- **Extracted material**:
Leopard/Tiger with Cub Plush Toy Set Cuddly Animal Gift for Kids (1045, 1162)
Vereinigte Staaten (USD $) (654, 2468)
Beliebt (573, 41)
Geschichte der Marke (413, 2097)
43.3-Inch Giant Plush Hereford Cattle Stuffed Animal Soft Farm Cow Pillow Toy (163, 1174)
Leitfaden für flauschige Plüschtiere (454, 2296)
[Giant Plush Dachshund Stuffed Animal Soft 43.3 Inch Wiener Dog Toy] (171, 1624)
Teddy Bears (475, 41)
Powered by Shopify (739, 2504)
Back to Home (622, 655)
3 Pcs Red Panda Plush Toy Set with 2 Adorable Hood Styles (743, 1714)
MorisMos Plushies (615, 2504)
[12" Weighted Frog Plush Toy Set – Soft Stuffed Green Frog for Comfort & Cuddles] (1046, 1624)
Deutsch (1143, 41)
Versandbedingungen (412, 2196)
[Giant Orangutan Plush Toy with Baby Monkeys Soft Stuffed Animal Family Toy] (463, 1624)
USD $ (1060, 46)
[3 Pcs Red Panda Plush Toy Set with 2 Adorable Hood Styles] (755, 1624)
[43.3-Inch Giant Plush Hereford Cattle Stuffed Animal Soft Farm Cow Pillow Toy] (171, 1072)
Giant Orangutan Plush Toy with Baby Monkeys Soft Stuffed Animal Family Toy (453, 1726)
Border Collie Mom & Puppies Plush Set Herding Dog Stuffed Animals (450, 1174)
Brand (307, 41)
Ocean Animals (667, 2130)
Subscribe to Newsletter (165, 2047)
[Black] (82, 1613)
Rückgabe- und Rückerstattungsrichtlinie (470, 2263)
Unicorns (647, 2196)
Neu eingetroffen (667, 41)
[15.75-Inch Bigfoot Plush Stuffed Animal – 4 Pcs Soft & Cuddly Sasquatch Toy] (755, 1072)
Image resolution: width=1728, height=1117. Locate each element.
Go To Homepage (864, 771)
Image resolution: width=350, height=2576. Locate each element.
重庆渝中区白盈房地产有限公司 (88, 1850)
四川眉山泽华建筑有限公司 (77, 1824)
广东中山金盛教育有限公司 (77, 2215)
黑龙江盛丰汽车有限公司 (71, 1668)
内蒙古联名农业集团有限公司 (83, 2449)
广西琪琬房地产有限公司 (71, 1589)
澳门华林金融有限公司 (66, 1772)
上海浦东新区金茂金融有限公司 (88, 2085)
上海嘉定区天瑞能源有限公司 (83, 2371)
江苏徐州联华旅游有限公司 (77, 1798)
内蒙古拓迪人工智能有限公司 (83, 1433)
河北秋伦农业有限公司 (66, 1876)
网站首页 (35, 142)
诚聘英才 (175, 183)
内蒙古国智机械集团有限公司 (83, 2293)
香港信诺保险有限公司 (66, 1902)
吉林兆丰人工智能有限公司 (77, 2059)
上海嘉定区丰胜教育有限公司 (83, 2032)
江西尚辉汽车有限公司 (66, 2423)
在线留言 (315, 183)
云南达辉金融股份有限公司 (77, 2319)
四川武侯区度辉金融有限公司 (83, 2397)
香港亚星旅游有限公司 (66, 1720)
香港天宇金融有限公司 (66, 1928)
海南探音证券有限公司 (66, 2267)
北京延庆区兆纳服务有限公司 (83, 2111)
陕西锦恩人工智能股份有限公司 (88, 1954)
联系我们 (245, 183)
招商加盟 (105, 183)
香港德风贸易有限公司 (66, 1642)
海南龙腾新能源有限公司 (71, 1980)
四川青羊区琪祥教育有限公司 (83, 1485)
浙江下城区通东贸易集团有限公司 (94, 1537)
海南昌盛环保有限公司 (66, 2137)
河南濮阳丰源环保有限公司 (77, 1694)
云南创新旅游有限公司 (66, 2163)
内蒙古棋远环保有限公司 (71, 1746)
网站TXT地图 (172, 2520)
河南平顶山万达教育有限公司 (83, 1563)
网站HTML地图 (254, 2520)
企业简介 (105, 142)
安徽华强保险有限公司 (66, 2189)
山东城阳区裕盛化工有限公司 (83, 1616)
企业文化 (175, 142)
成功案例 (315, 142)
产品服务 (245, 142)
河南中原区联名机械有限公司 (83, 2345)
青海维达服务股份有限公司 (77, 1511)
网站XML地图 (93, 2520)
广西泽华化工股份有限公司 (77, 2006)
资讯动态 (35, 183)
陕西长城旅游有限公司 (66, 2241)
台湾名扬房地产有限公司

- **What you have to do**:
From the records above, pull every line that has the string "Family" and copy it.

- **Task answer**:
[Giant Orangutan Plush Toy with Baby Monkeys Soft Stuffed Animal Family Toy] (463, 1624)
Giant Orangutan Plush Toy with Baby Monkeys Soft Stuffed Animal Family Toy (453, 1726)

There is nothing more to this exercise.